» Problem requirements
Transcribe exactly the lines from the one containing "Expand the Área de Conocimiento section" through the end of the data, both included. Leave out pictures.

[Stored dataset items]
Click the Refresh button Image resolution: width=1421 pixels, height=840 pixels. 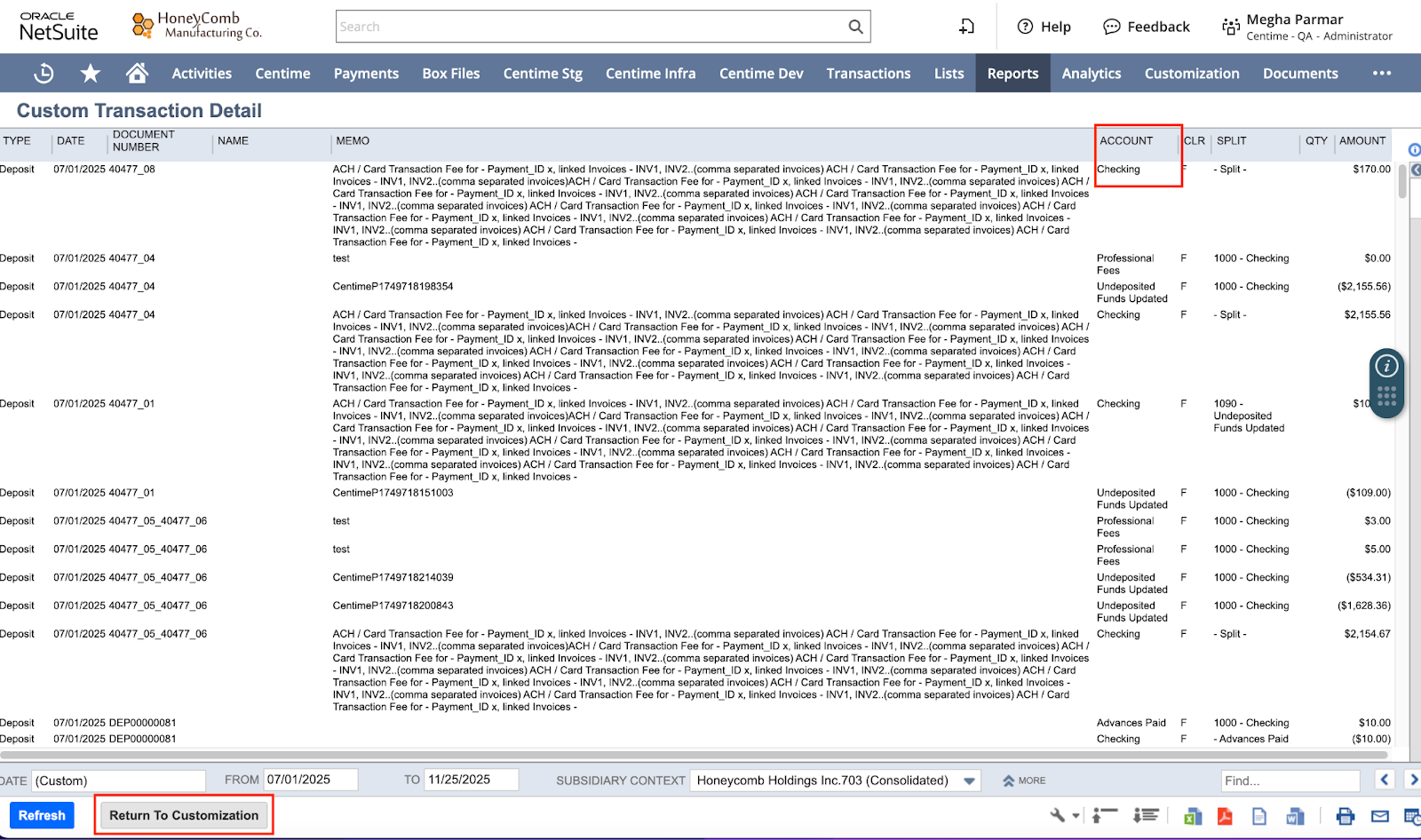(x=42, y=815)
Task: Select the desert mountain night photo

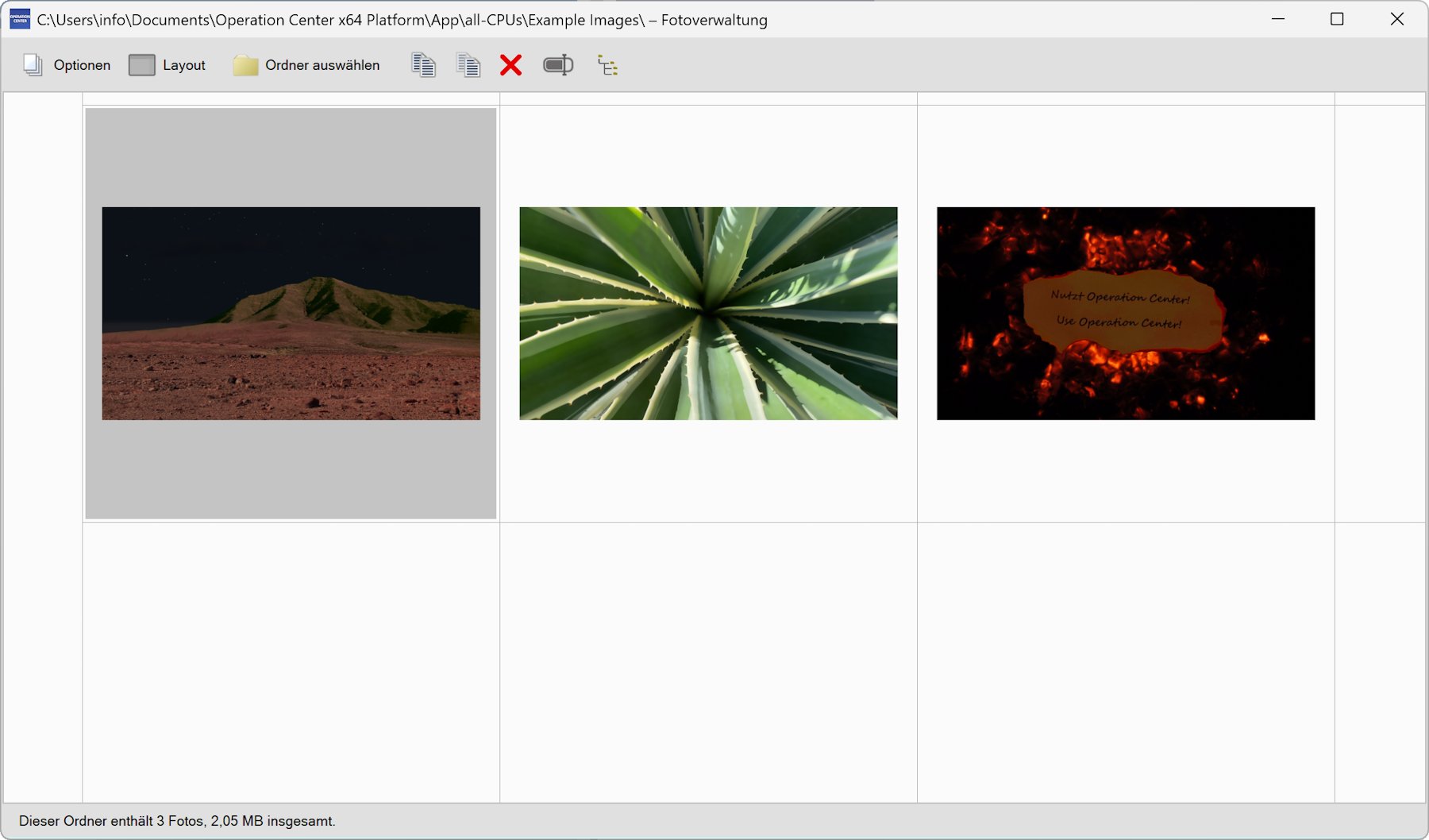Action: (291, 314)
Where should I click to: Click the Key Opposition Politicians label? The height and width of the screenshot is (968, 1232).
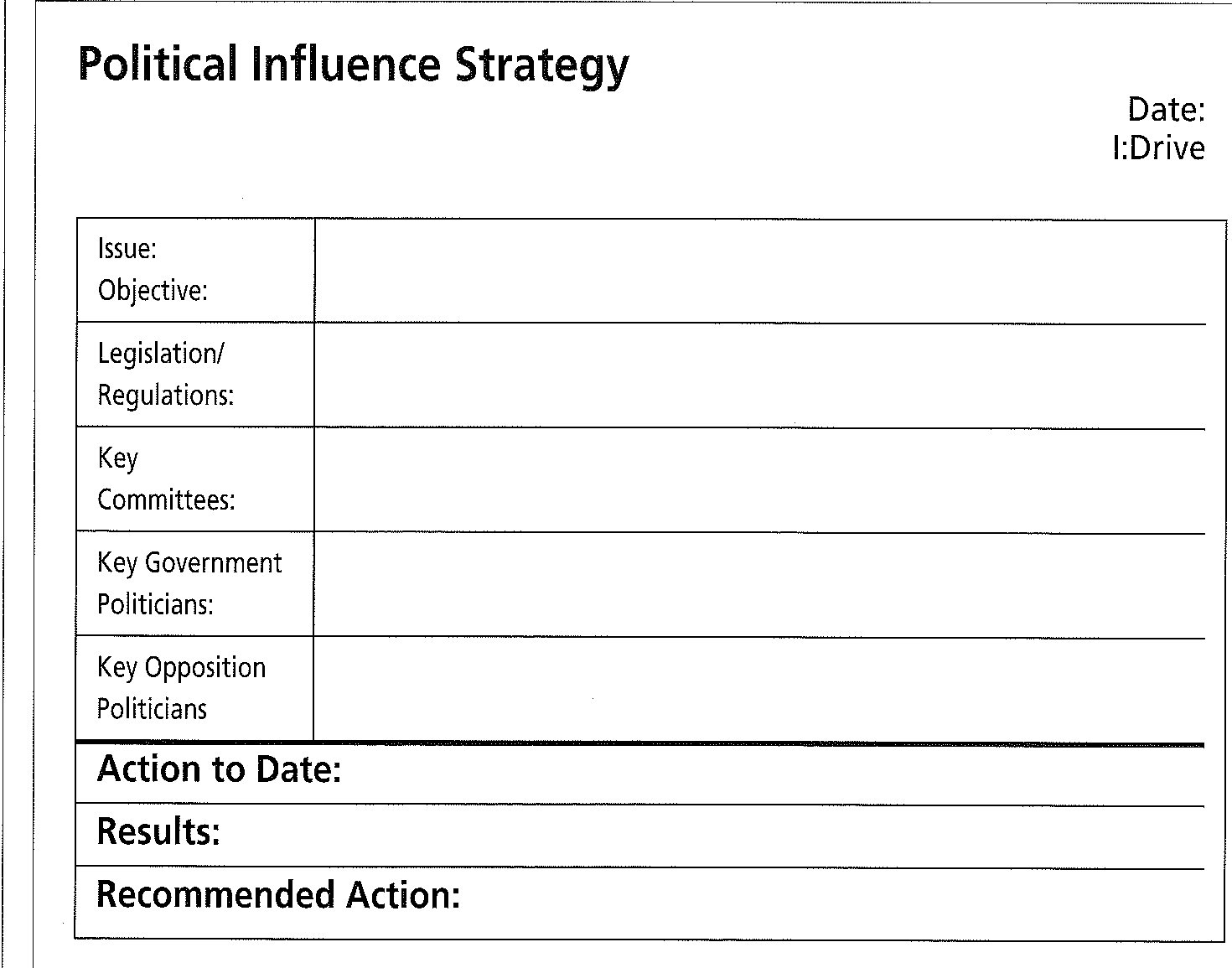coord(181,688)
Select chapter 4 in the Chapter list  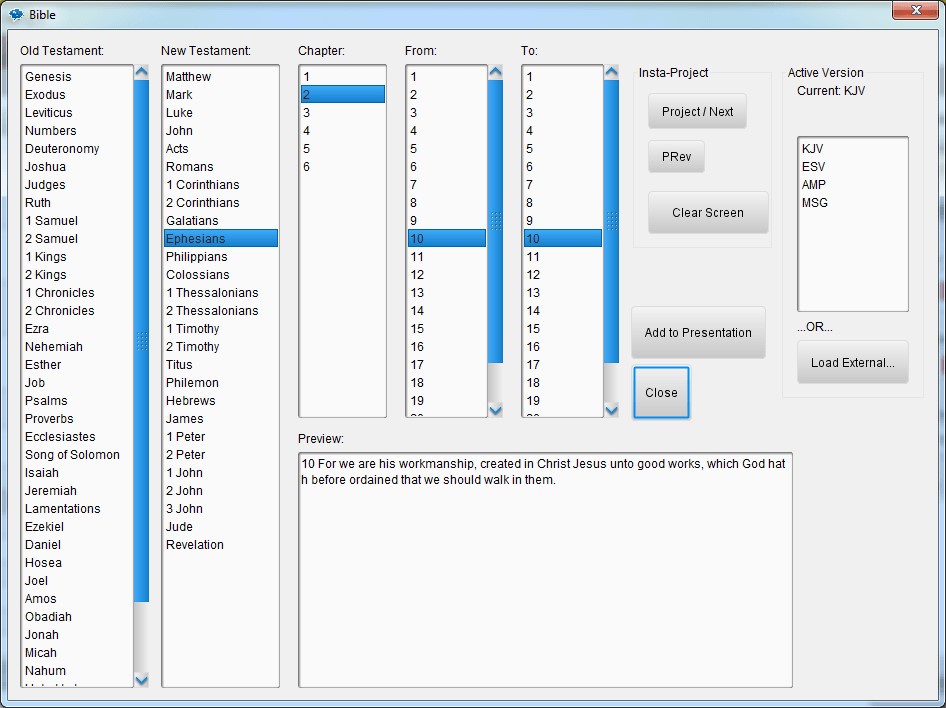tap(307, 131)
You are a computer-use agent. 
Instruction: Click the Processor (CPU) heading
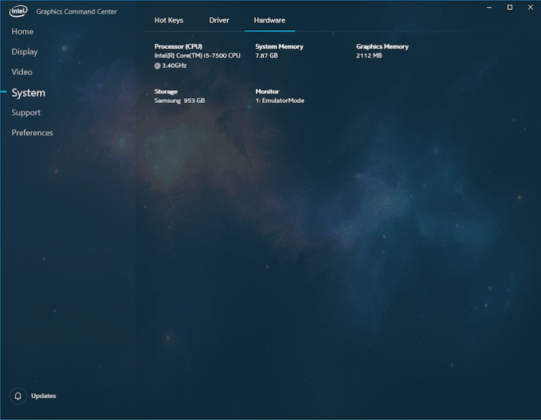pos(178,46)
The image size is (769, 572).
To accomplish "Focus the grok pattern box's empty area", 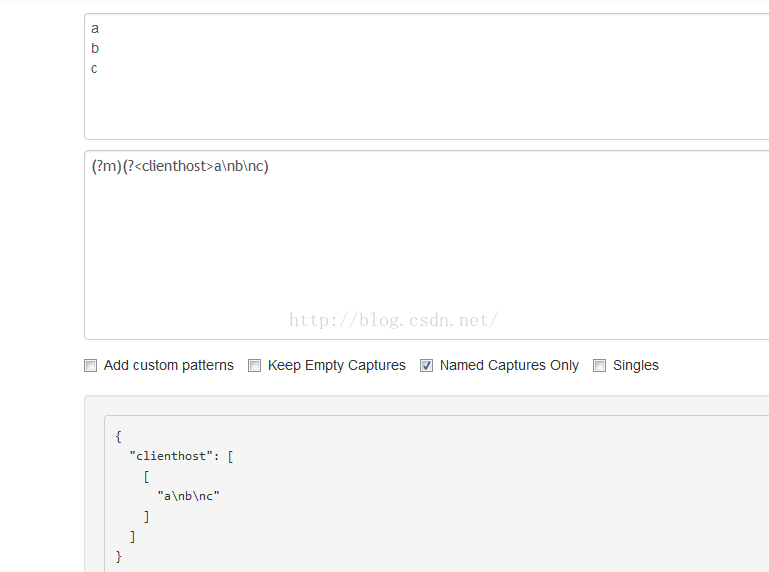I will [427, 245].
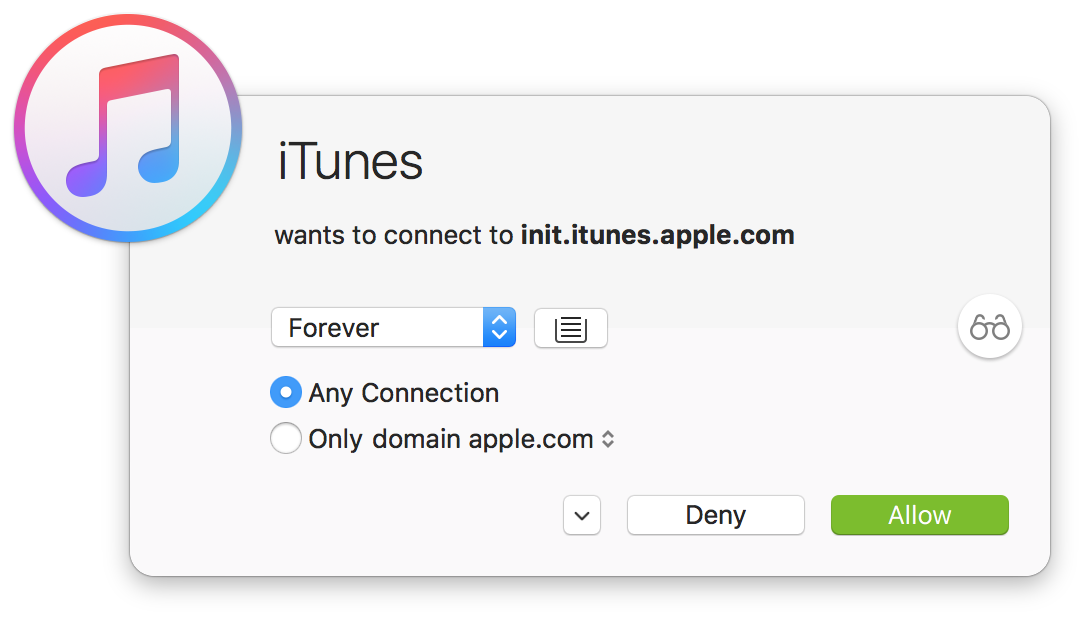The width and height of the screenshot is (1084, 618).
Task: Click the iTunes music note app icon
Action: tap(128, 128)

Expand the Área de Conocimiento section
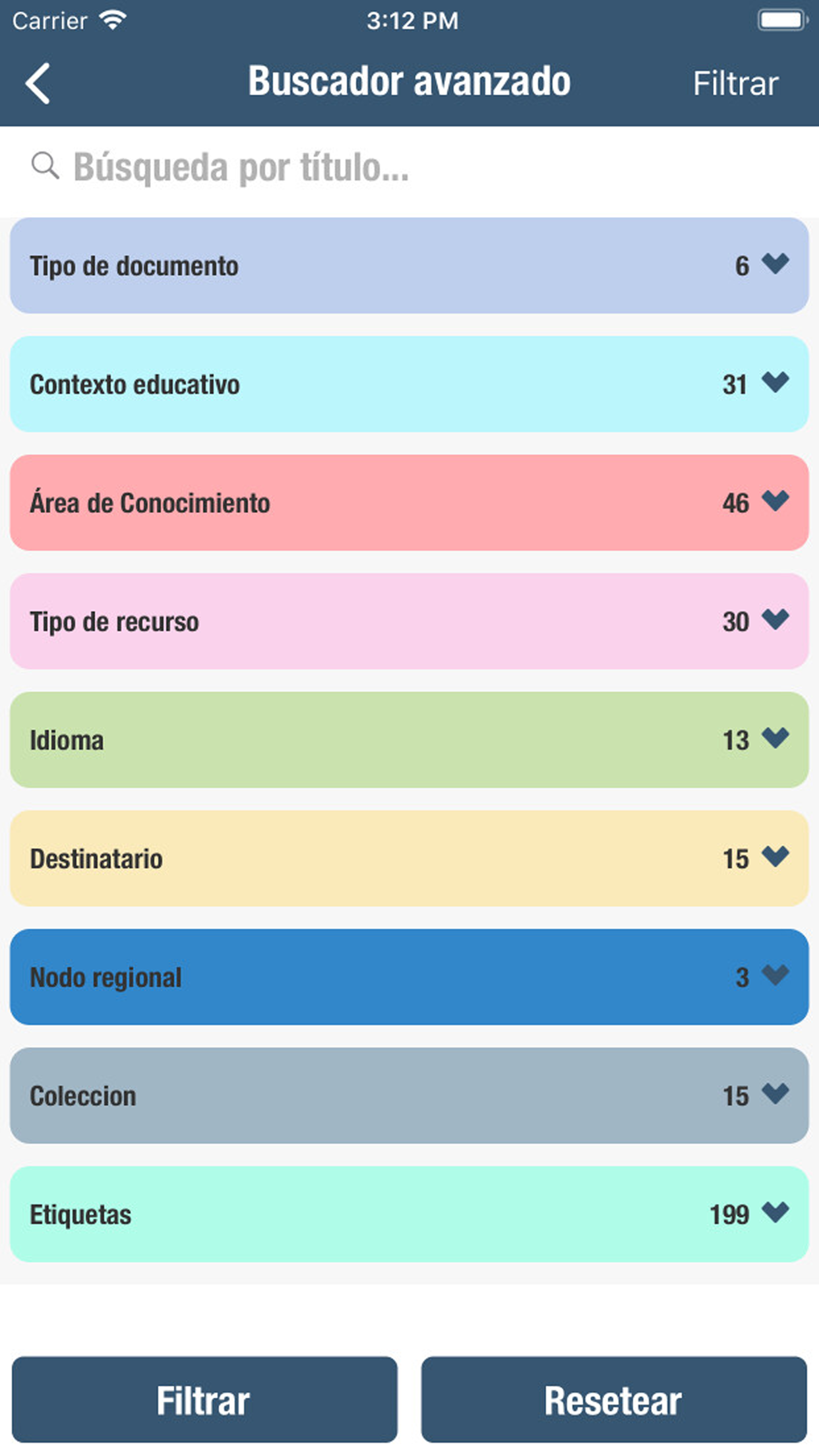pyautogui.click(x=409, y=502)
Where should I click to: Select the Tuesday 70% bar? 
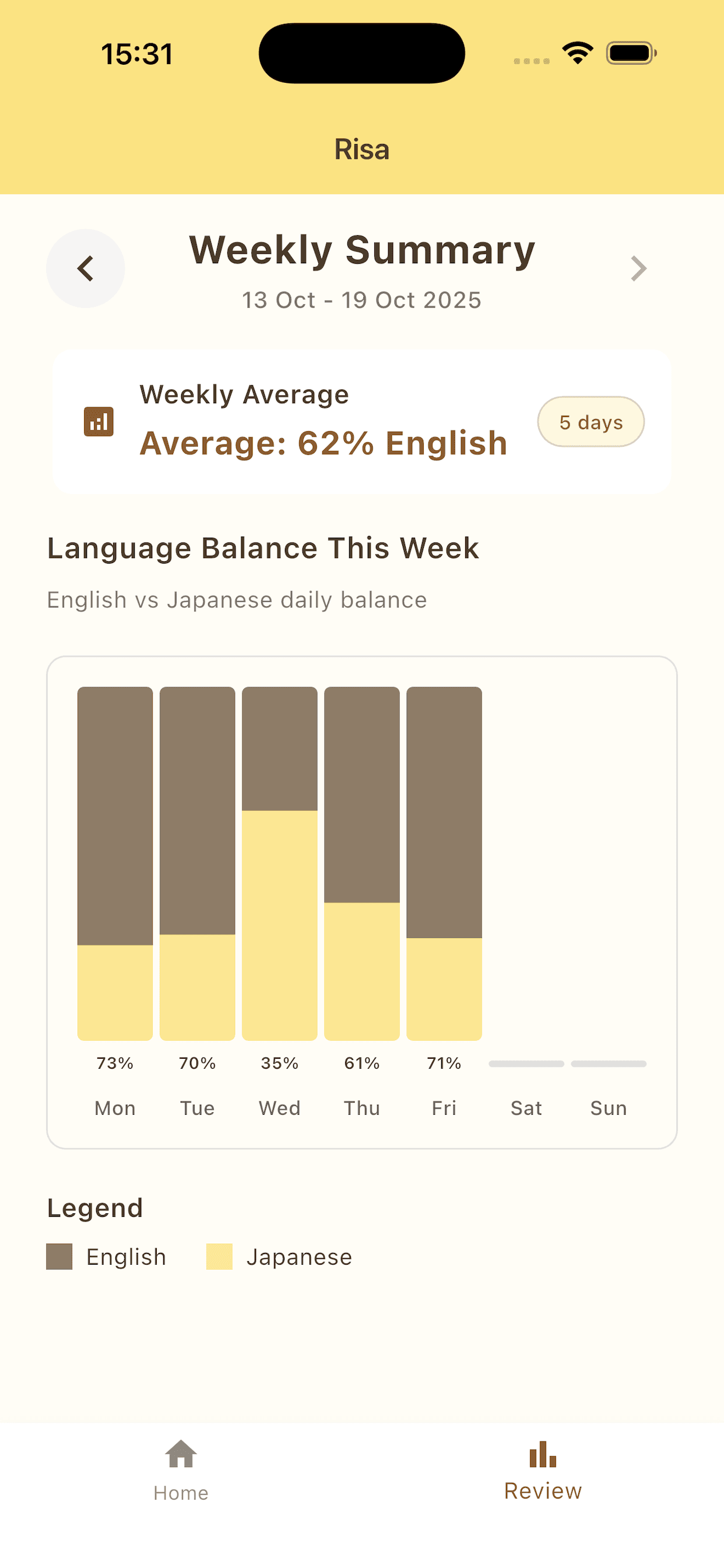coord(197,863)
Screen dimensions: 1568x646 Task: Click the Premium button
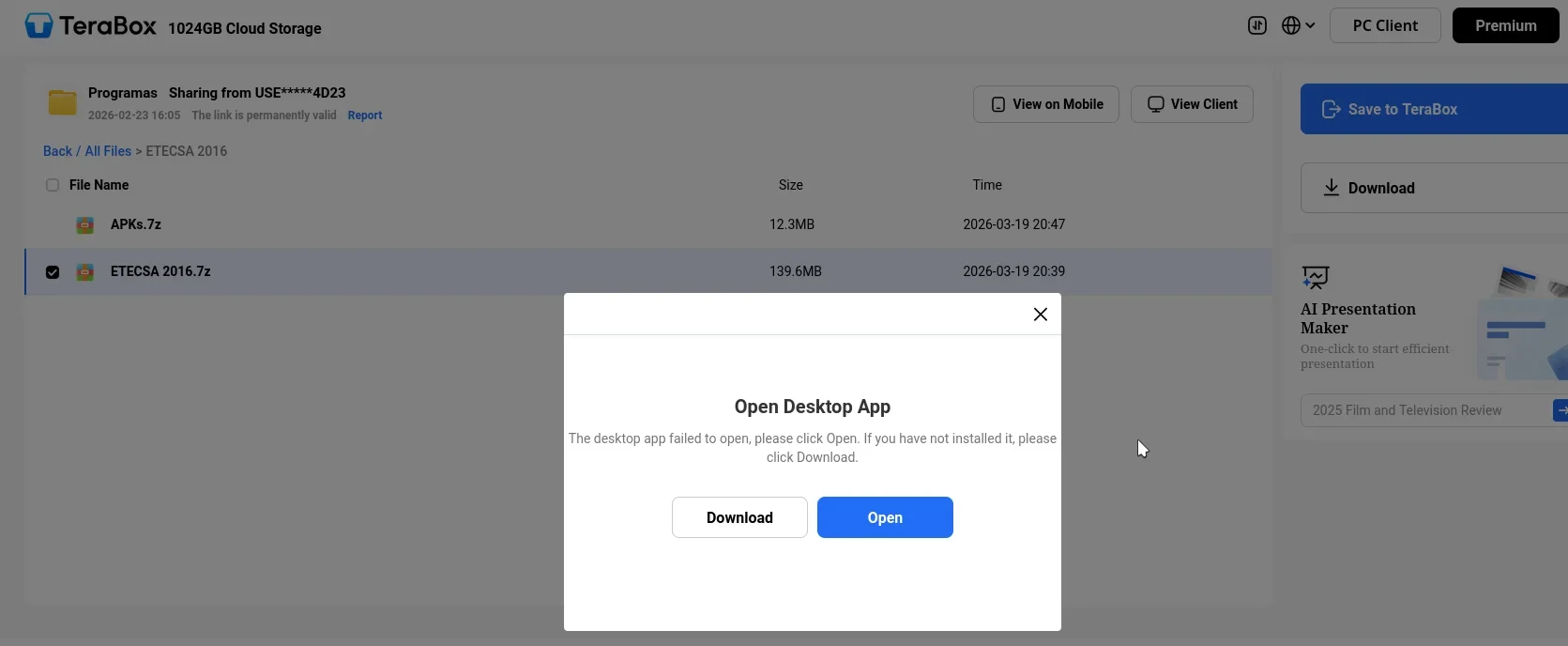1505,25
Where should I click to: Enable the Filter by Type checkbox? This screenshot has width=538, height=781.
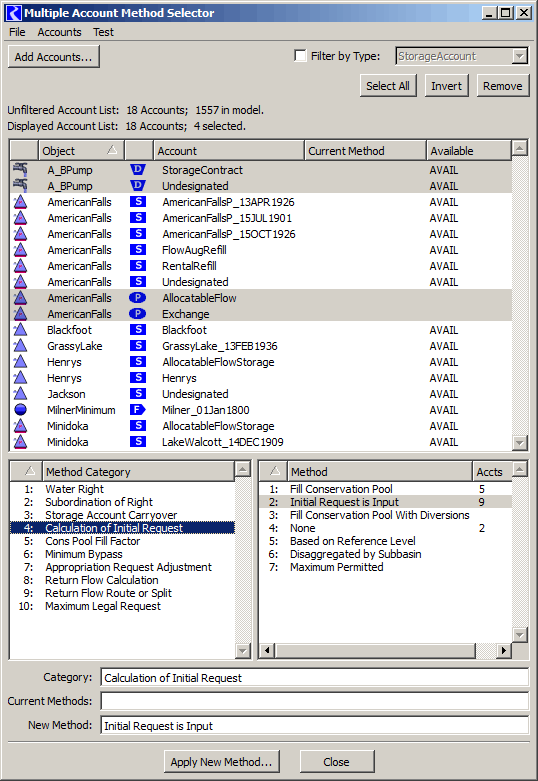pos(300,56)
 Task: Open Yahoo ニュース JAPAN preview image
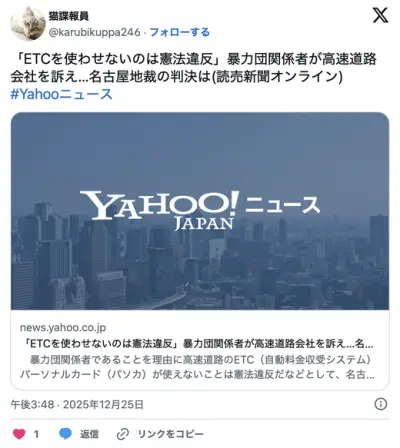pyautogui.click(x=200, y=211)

» Task solution
Expand the Área de Conocimiento section
pyautogui.click(x=409, y=502)
Where should I click to: Select the Tuesday 70% bar? 
coord(197,863)
Screen dimensions: 1568x646 Task: Click the Premium button
1505,25
Where should I click to: Enable the Filter by Type checkbox? This screenshot has width=538, height=781.
pos(300,56)
 Task: Open Yahoo ニュース JAPAN preview image
pyautogui.click(x=200, y=211)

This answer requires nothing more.